Why do hands-on workers seem to be better at it?
An interdisciplinary concept known as embodied cognition provides an answer.
This theory has many variations, spanning philosophy, neuroscience, psychology, linguistics, and even artificial intelligence!
However, we'll be focusing on its relevance to hands-on work.
What is Embodied Cognition?
Cognition is the mental process of understanding and gaining knowledge.
Various theories have poked and prodded to understand more about this mysterious process in our minds. Among these, embodied cognition has gained a lot of support.
Embodied cognition claims that our bodies and physical interactions with the world shape our cognitive processes, including how we learn and solve problems.
Many researchers in the field argue that all knowledge is grounded in sensory, perceptual, and motoric processes. Knowledge is not just about thinking — it's about doing, feeling, and experiencing.

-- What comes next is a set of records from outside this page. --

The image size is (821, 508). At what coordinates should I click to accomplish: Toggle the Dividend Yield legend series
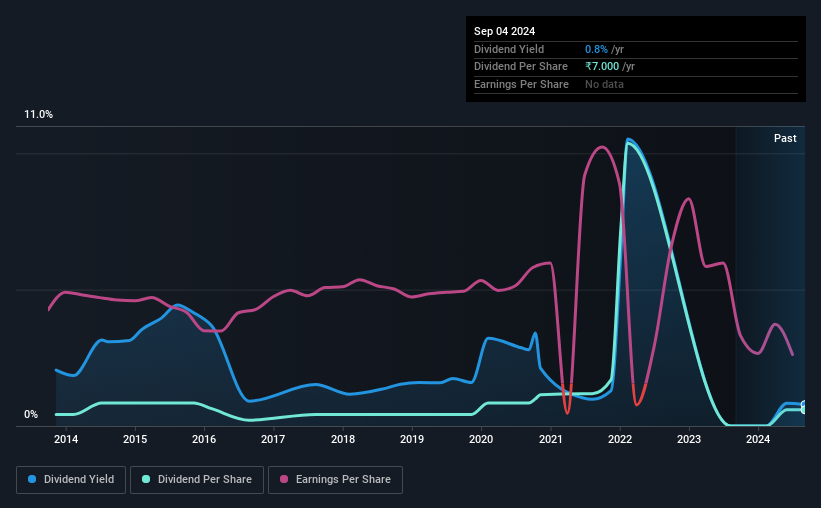coord(71,480)
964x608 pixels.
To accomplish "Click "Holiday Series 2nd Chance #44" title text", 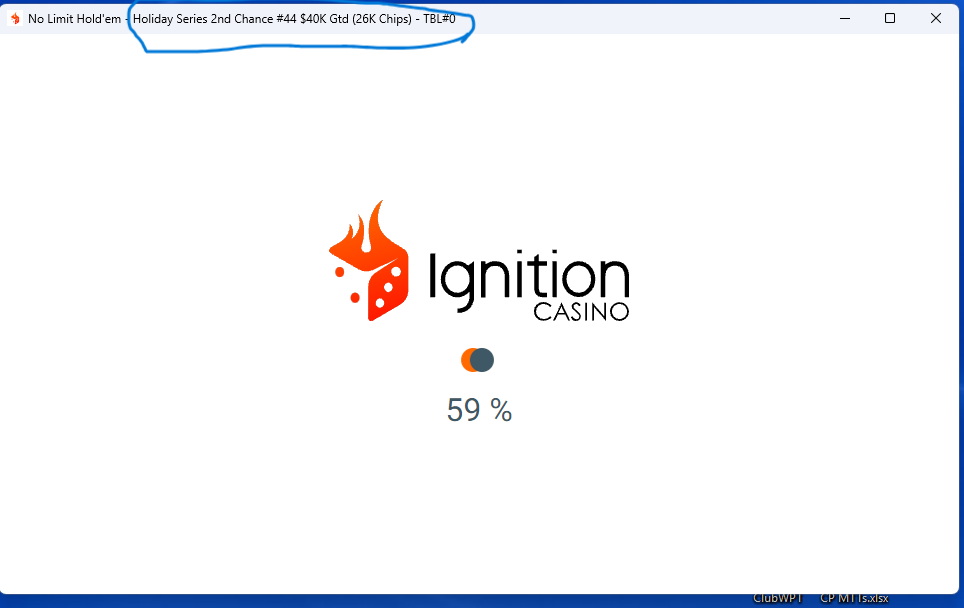I will 214,19.
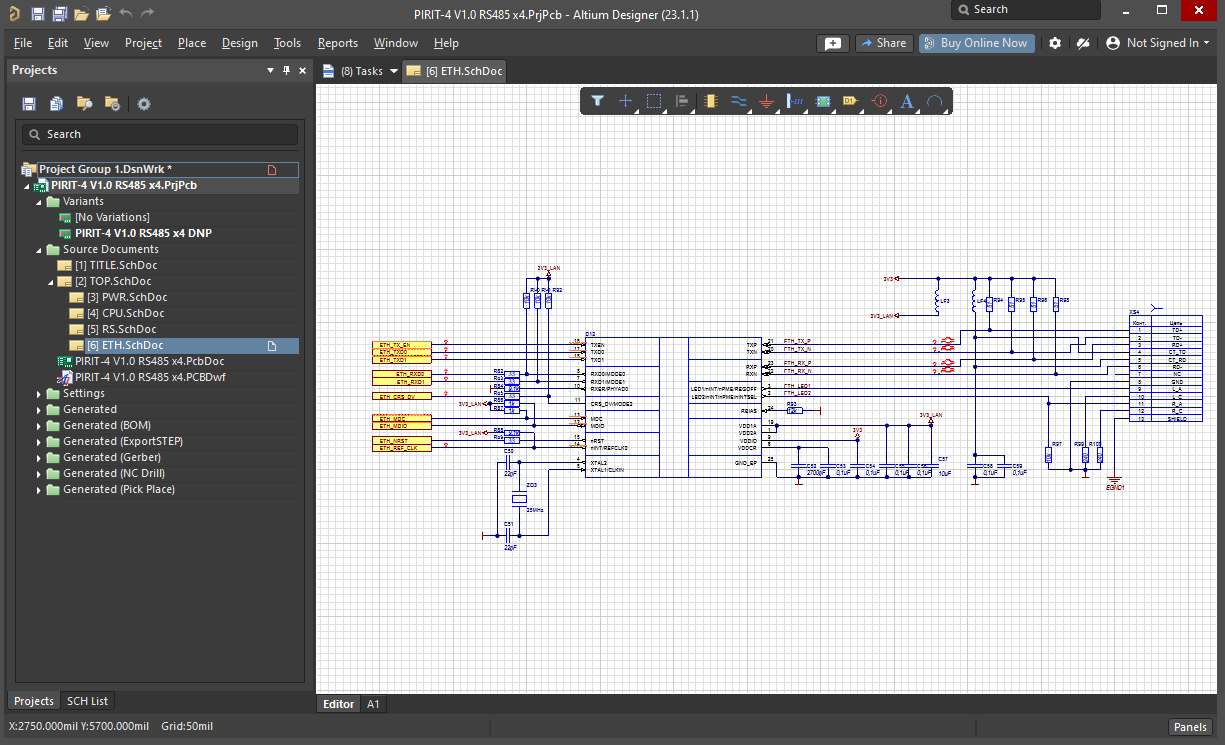The image size is (1225, 745).
Task: Open the Design menu
Action: point(240,43)
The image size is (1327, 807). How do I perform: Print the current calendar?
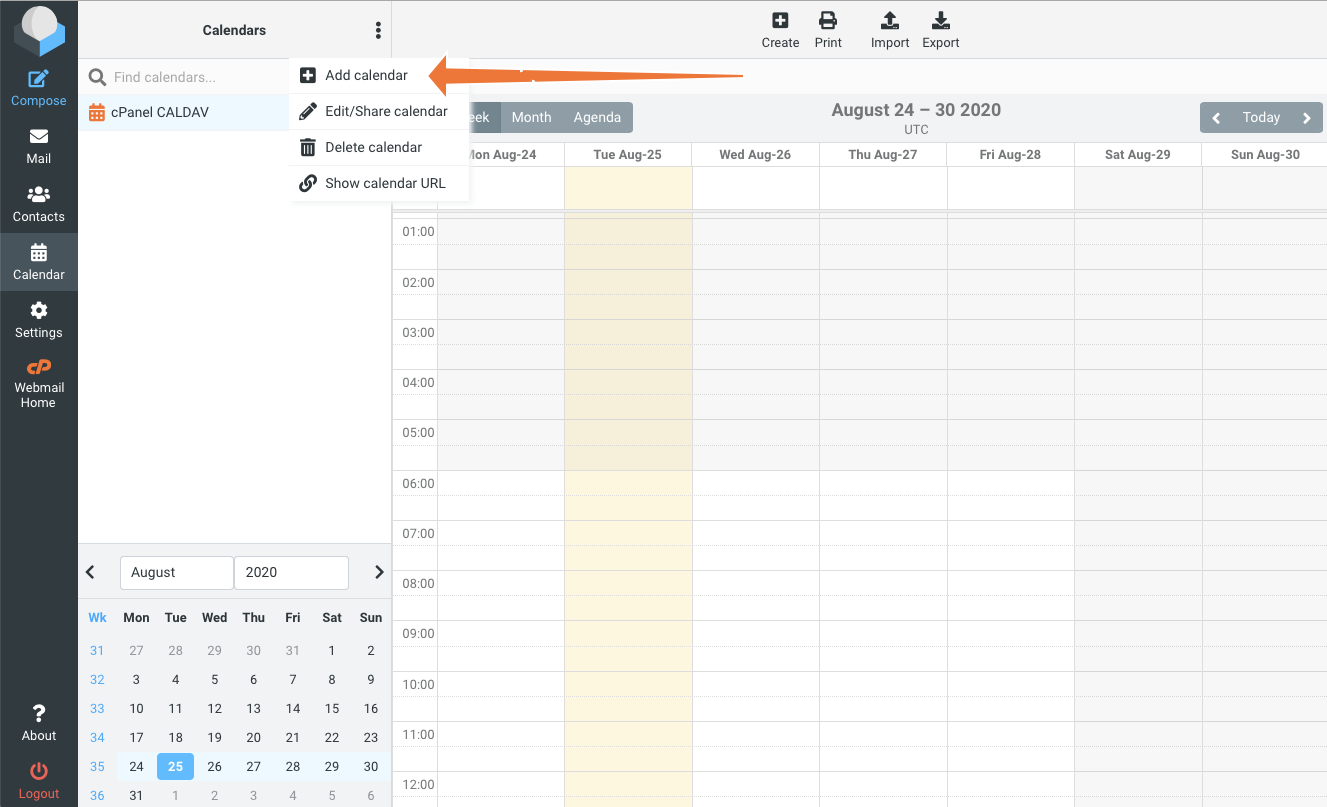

Our brain's sensory and motor regions are activated when we engage in physical activities, interact with our environment, manipulate objects, or experiment with materials.

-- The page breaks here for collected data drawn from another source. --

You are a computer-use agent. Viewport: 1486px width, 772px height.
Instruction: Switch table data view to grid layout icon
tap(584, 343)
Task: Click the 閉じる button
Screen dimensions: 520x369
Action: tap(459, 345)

How does this help problem-solving? An academic paper in Psychonomic Bulletin & Review evaluated six different views of embodied cognition. It stated that there was considerable evidence that reasoning and problem-solving make heavy use of sensorimotor simulation.
Situated Cognition
Embodied cognition is complemented by situated cognition, a related concept emphasizing the role of social, cultural, and physical contexts in cognition.

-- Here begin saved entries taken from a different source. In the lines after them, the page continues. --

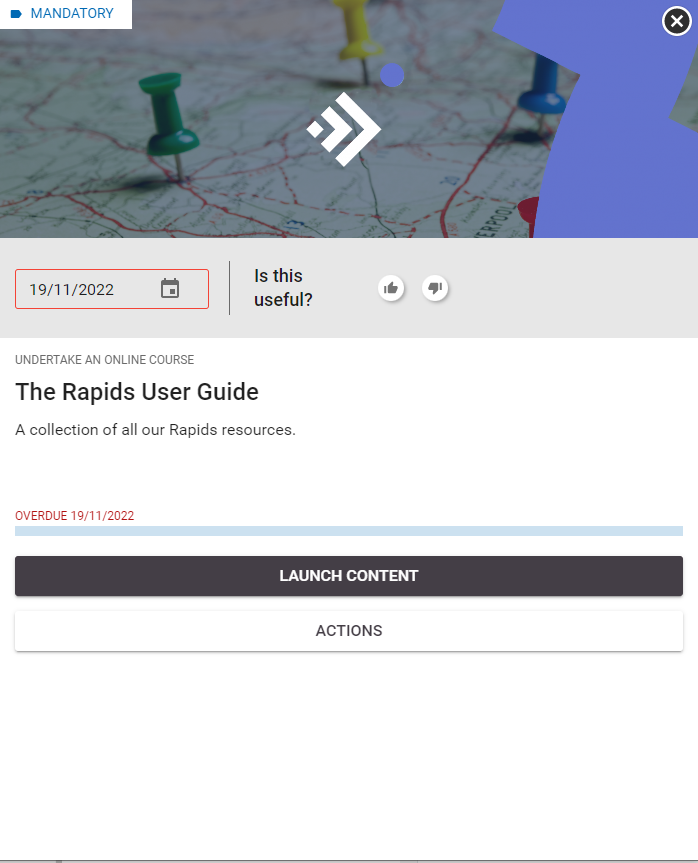
Task: Open the ACTIONS menu button
Action: click(348, 631)
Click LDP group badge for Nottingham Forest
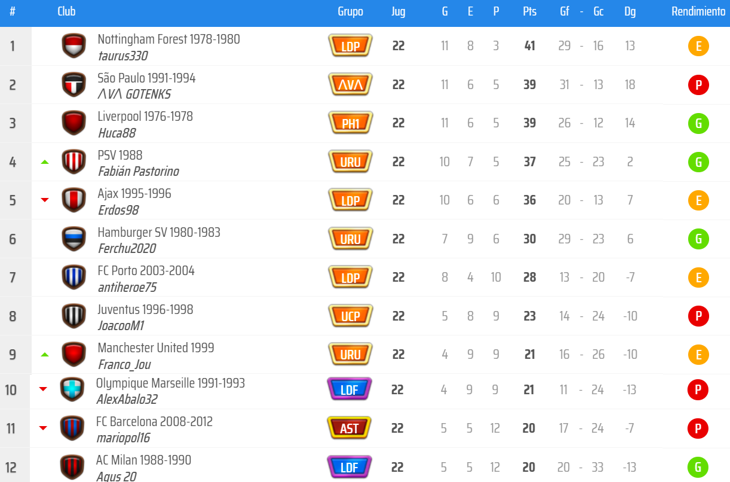This screenshot has width=730, height=482. point(350,46)
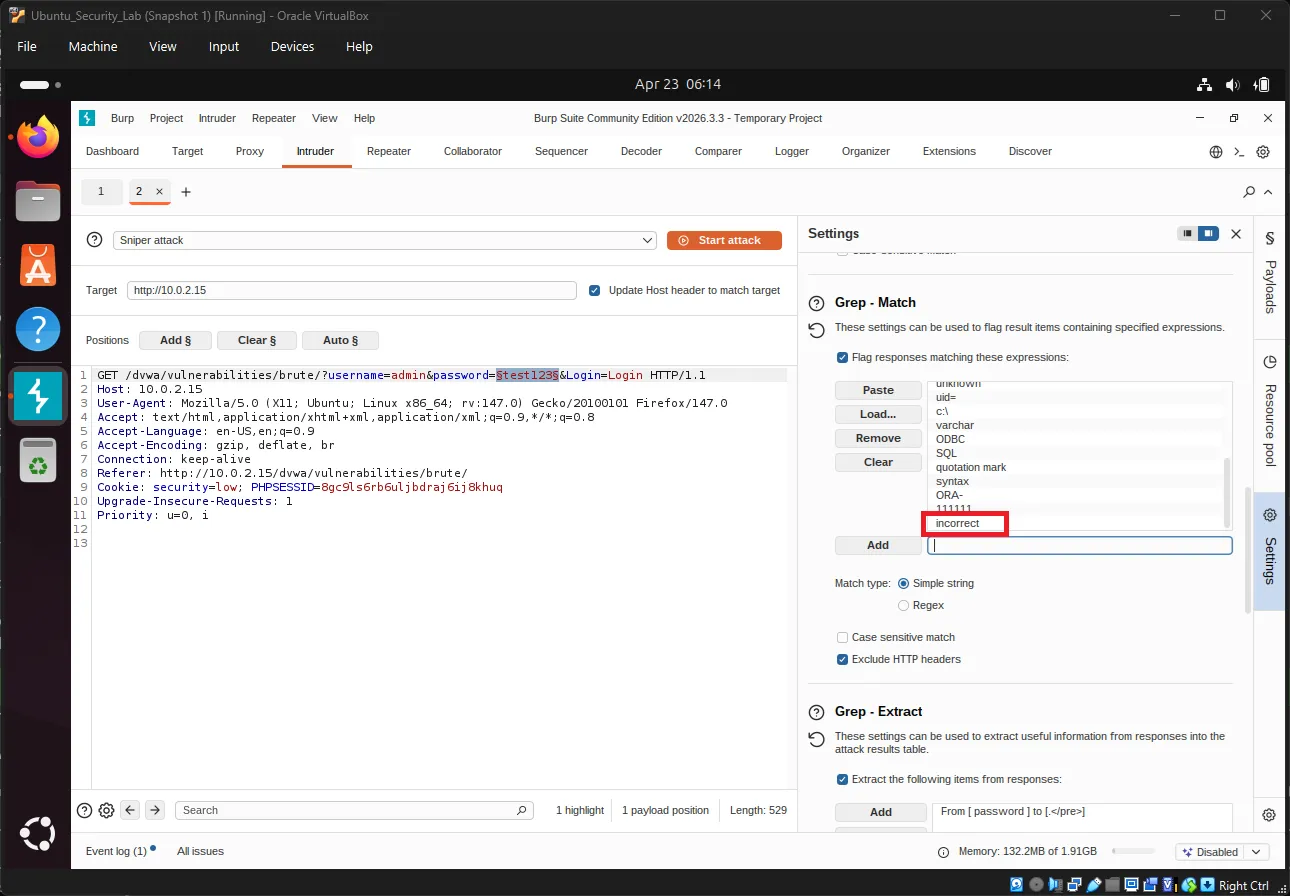The height and width of the screenshot is (896, 1290).
Task: Select the Regex match type radio button
Action: coord(903,605)
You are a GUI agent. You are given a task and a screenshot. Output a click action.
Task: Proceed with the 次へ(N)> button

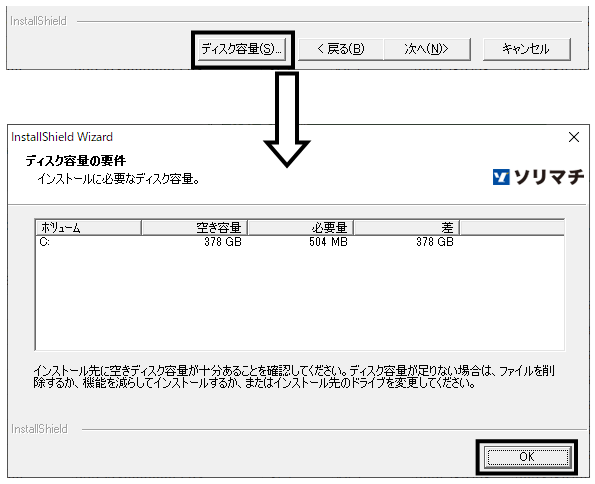427,49
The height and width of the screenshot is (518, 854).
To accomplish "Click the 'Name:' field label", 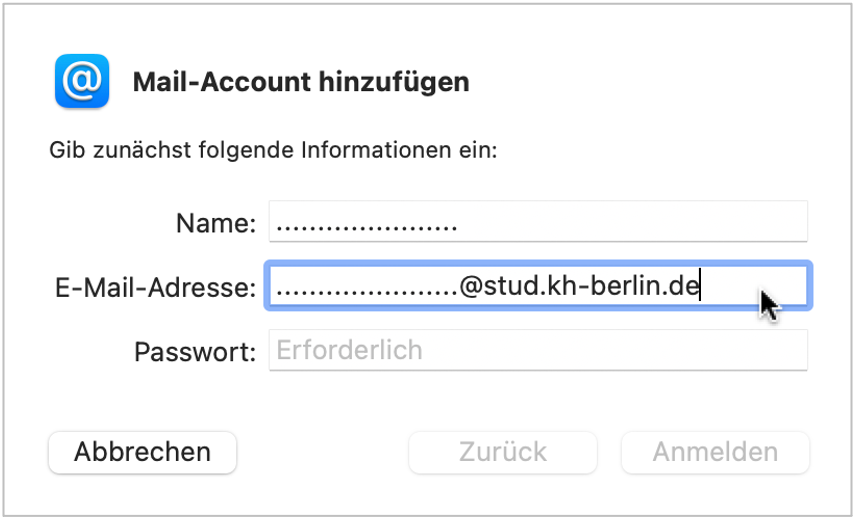I will (216, 223).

This means that hands-on workers benefit from solving problems using contextual knowledge and social interactions within their work environments.
Enactivism
While both embodied cognition and enactivism agree that cognition emerges from sensorimotor activity, the latter focuses on ongoing, dynamic, and hands-on interaction.
Unlike embodied cognition and situated cognition, it places a stronger emphasis on the process of active exploration of the environment.
The Magic of Neuroplasticity
Neuroplasticity refers to the brain's remarkable ability to reorganize and change throughout our lives.
Hands-on work involves a mix of regular tasks, variations, and novel challenges. All of these activities contribute to forming new neural connections and strengthening existing ones.
Why do these neural changes matter?
A research paper by psychologist Adriana Galván explains that they contribute to the brain's ability to acquire new information and adapt to rapidly changing environments.
Let’s look at a few of the many benefits of tapping into the brain’s neuroplasticity through physical work.
1. Enhanced Perception
Hands-on tasks require the integration of motor and sensory information, making the brain used to process complex, multifaceted information.
Workers, regularly manipulating objects and tools, develop a heightened sense of touch, spatial awareness, and fine motor skills.
This enhanced perception helps them assess problems and identify potential solutions faster.
2. Skill Acquisition and Adaptation
Learning new hands-on skills and exposure to novel experiences has also been shown to promote brain plasticity.
As workers master these skills, they become more adept at recognizing patterns and generating innovative solutions.
3. Increased Cognitive Flexibility
Cognitive flexibility is the ability to shift perspectives and approach problems from multiple angles.
A study published in Frontiers in Behavioral Neuroscience found that stimulating the brain through physical and social surroundings, also known as environmental enrichment, has specific beneficial effects on cognitive flexibility.
Hands-on work takes place in physical and often social settings. This helps cultivate cognitive flexibility as the mind needs to adapt to unexpected situations and think quickly.
4. Improved Memory and Recall
A study published in Psychological Science explored the impact of physical experience in science learning.
It showed that college physics students who took a hands-on approach to learning concepts such as angular momentum had activation in sensory and motor-related parts of the brain.
This resulted in better quiz performance, suggesting that physical learning enhances memory formation and retrieval.
5. Cross-Disciplinary Skills
Hands-on work can take on many forms. A plumber might have to fix leaks while an aviation mechanic fixes jet engines.
Over time, workers tend to improve at the various tasks involved in their jobs. However, what’s happening in their brains is far more than gaining proficiency in plumbing systems or mechanical engineering.
The regions in the brain associated with the core skills required for these tasks — problem-solving, critical thinking, and manual dexterity — grow.
When workers apply themselves to new tasks or change careers, these enhanced skills go along with them.